Segnatamente con l’intervento del 2014 la Consulta sanciva l’illegittimità di quelle norme che avevano parificato il trattamento della cessione a terzi (e di svariate altre condotte) di droghe leggere e pesanti innalzando verso l’alto il relativo trattamento sanzionatorio.

Per effetto di tale sentenza si è resuscitato l’art. 73, I e IV comma della legge Jervolino- Vassalli del 1990 e pertanto si applica una pena con limiti edittali da 2 a 6 anni e multa da euro 5.164 a 77.488 (in luogo di una norma dichiarata incostituzionale che prevedeva la pena da sei a venti anni e la multa da euro 26.000 a 260.000).

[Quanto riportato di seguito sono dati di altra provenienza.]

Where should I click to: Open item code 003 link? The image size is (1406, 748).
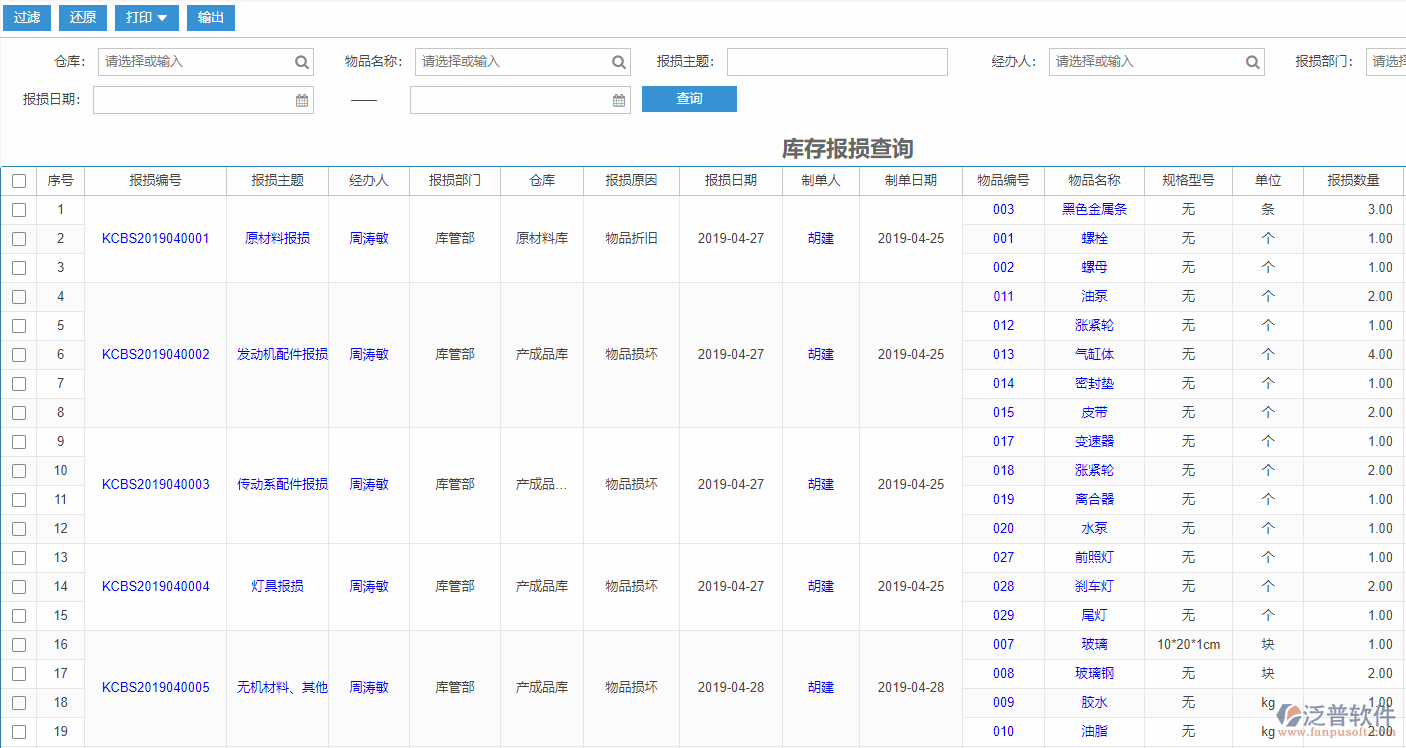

Con la recente sentenza, la 94 del 2016, ancora redatta dal giudice Marta Cartabia, viene a essere rimossa dal nostro ordinamento un’altra norma introdotta nel 2006 ovvero l’art. 75 bis del DPR 309/90 il quale stabiliva un inasprimento delle sanzioni amministrative per l’uso personale di stupefacenti. Infatti si prevedeva la possibilità da parte del Questore, previa convalida da parte del Giudice di pace competente per territorio, di irrogare a quei consumatori, la cui condotta configurasse un pericolo per la sicurezza pubblica e che avessero riportato condanne anche non definitive per reati contro la persona, il patrimonio, sugli stupefacenti, di violazione di norme sulla circolazione stradale o destinatari di misure di sicurezza o di prevenzione o fossero già stati sanzionati per uso personale ai sensi dell’art. 75, una gamma di sanzioni solo nominalmente amministrative ma che si traducevanono in realtà in provvedimenti fortemente limitativi della libertà personale.

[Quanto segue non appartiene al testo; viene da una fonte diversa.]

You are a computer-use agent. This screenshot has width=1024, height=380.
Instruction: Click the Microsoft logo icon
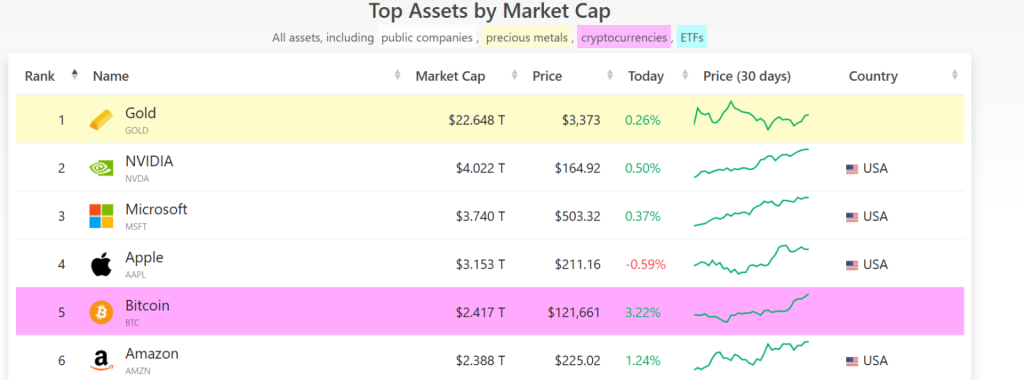pos(101,216)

Tali possono definirsi l’obbligo di presentarsi almeno due volte alla settimana presso una sede di polizia, l’obbligo di rientrare presso la propria abitazione o altro luogo di dimora entro una certa ora e non uscirne prima di un’altra, il divieto di frequentare alcuni locali pubblici, il divieto di allontanarsi dal Comune di residenza, l’obbligo di comparire in uffici di polizia in orari prefissati, il divieto di condurre qualsiasi veicolo a motore. Una gamma di misure che riproduceva un misto tra misure cautelari, misure di sicurezza e prescrizioni tipiche di misure alternative alla detenzione.

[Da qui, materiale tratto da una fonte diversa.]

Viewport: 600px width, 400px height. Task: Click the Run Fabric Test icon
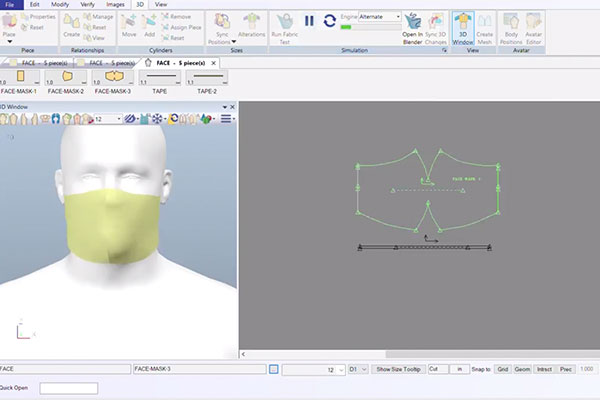[x=286, y=21]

La violazione di tali sanzioni amministrative, la cui durata poteva estendersi fino a due anni, comportava l’arresto da 3 a 18 mesi.

L’intero articolo 75 bis è stato ritenuto incostituzionale e scompare dal nostro ordinamento sempre sulla base delle considerazioni che la Corte Costituzionale aveva sviluppato con la sentenza 32/2014 ovvero la disomogeneità delle disposizioni introdotte dall’art. 4 quater, oggetto del presente giudizio, con la legge di conversione, rispetto al testo dell’art. 4 dell’originario decreto legge che conteneva norme di natura processuale, attinenti alle modalità di esecuzione della pena, il cui fine era quello di non interrompere programmi di recupero dalla tossicodipendenza, mentre le norme censurate introducevano anche modifiche di carattere sostanziale senza alcuna attinenza alle finalità di recupero della tossicodipendenza, realizzandosi una violazione dell’art.77 secondo comma della  Costituzione per difetto del requisito dell’omogeneità tra le norme dell’originario decreto legge e quelle introdotte in sede di conversione.

Un giudizio che cancella una norma afflittiva e che va salutato positivamente e che dovrebbe spingere la politica, il governo e il parlamento, a mettere all’ordine del giorno la riforma della legge sulle droghe.